╭─ TEXT EXTRACT

English Baptist missionary to India. Born in England in 1761. Pastor before going to the mission field, he spent an active forty-one years serving the Lord in India, including translating the Scriptures.

“Shoemaker by trade, but scholar, linguist and missionary by God’s training,” William Carey was one of God’s giants in the history of evangelism! One of his biographers, F. Dealville Walker, wrote of Carey: “He, with a few contemporaries, was almost singlehanded in conquering the prevailing indifference and hostility to missionary effort; Carey developed a plan for missions, and printed his amazing Enquiry; he influenced timid and hesitating men to take steps to the evangelizing of the world.” Another wrote of him, “Taking his life as a whole, it is not too much to say that he was the greatest and most versatile Christian missionary sent out in modern times.”

Carey was born in a small thatched cottage in Paulerspury, a typical Northamptonshire village in England, August 17, 1761, of a weaver’s family. When about eighteen he left the Church of England to “follow Christ” and to “…go forth unto Him without the camp, bearing His reproach.” At first he joined the Congregational church at Hackleton where he was an apprentice shoemaker. It was there he married in 1791. And it was in Hackleton he began making five-mile walks to Olney in his quest for more spiritual truth. Olney was a stronghold of the Particular Baptists, the group that Carey cast his lot with after his baptism, October 5, 1783. Two years later he moved to Moulton to become a schoolmaster — and a year later he became pastor of the small Baptist congregation there.

╰─
╭─ RECORDS SUPPLIED

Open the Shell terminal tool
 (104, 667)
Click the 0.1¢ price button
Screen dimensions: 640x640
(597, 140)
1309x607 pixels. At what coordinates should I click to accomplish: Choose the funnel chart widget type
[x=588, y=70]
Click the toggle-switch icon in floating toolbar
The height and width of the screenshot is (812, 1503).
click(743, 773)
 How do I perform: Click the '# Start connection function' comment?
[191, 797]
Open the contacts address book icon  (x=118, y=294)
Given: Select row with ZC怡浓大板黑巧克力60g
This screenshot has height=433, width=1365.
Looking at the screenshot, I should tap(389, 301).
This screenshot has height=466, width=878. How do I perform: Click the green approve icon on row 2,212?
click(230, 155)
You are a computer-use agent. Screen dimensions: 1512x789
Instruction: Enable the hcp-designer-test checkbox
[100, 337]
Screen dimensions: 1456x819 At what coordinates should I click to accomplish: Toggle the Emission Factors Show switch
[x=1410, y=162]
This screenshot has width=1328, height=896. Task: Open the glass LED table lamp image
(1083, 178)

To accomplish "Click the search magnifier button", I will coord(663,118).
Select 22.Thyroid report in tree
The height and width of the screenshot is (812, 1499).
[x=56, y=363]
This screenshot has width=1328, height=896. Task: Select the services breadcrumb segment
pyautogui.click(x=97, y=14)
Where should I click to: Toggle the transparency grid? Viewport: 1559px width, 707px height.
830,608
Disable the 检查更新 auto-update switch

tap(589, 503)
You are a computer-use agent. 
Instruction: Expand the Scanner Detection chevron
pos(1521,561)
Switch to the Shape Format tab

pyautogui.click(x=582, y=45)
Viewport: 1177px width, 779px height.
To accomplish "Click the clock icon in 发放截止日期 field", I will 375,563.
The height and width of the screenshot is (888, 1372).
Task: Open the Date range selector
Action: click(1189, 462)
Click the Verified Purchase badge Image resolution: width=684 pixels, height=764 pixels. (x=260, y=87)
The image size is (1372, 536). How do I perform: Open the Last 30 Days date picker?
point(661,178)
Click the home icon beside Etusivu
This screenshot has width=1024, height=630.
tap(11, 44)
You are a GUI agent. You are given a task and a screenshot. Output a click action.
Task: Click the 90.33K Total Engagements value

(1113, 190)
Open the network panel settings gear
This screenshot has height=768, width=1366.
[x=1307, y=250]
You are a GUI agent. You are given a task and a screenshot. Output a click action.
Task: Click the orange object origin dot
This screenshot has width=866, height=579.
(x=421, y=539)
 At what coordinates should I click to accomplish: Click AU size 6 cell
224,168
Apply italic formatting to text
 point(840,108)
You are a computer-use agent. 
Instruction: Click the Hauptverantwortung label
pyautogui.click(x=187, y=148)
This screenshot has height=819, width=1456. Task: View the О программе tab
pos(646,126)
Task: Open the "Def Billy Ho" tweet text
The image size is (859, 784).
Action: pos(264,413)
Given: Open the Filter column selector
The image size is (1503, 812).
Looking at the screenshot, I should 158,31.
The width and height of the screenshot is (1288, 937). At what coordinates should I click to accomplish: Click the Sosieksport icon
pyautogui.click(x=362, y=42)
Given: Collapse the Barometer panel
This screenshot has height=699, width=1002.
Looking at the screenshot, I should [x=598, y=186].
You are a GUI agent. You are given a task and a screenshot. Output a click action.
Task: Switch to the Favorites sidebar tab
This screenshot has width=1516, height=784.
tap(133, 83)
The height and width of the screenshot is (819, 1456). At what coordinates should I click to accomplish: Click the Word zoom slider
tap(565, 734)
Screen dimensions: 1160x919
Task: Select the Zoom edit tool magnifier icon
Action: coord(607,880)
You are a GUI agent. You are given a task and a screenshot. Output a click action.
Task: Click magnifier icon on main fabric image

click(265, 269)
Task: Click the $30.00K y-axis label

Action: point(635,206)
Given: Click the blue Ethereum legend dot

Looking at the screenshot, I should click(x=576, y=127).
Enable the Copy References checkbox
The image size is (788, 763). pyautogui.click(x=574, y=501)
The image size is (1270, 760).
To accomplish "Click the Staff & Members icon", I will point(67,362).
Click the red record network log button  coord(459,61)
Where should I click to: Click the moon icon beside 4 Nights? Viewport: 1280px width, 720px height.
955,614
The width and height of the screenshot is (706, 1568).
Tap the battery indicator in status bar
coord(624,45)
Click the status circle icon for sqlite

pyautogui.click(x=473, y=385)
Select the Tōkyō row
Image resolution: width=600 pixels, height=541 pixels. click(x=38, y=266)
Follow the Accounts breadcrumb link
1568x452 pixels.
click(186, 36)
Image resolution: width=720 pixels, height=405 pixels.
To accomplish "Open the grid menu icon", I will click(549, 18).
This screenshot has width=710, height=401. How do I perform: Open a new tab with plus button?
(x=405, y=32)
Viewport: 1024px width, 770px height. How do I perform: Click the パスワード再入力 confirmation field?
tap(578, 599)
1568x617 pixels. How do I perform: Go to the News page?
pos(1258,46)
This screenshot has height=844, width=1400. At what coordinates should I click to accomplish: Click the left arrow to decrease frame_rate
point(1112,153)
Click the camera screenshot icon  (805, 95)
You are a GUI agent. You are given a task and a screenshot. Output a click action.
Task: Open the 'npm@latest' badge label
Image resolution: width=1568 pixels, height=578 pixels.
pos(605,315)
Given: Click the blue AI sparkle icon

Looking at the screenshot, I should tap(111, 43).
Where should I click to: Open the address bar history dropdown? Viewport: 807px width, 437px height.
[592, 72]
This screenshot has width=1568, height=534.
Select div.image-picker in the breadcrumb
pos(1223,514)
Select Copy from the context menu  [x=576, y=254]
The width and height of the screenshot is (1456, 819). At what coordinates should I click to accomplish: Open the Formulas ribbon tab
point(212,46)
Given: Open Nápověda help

╰─

§ **WRITTEN TASKS**
- 1) Answer these questions about the William Carey text:
(a) In which village was Carey born?
(b) Which of Carey's biographers is named?
(c) For how many years did Carey serve in India?
- 2) Quote the passage of the William Carey text between "English Baptist missionary" and "translating the Scriptures.", inclusive.
- 3) Turn the paragraph of the William Carey text that begins "Carey was born in a small thatched cottage" into a brief list that keeps its main facts.

§ **FINAL RESULTS**
- 1)
(a) Paulerspury
(b) F. Dealville Walker
(c) Forty-one years

- 2)
English Baptist missionary to India. Born in England in 1761. Pastor before going to the mission field, he spent an active forty-one years serving the Lord in India, including translating the Scriptures.

- 3)
- Born August 17, 1761, to a weaver's family in a small thatched cottage in Paulerspury, a Northamptonshire village in England.
- Left the Church of England at about eighteen to "follow Christ."
- Joined the Congregational church at Hackleton, where he was an apprentice shoemaker.
- From Hackleton, made five-mile walks to Olney in search of more spiritual truth.
- After his baptism on October 5, 1783, joined the Particular Baptists, who were strong in Olney.
- Two years later, moved to Moulton as a schoolmaster. A year after that, became pastor of the small Baptist congregation there.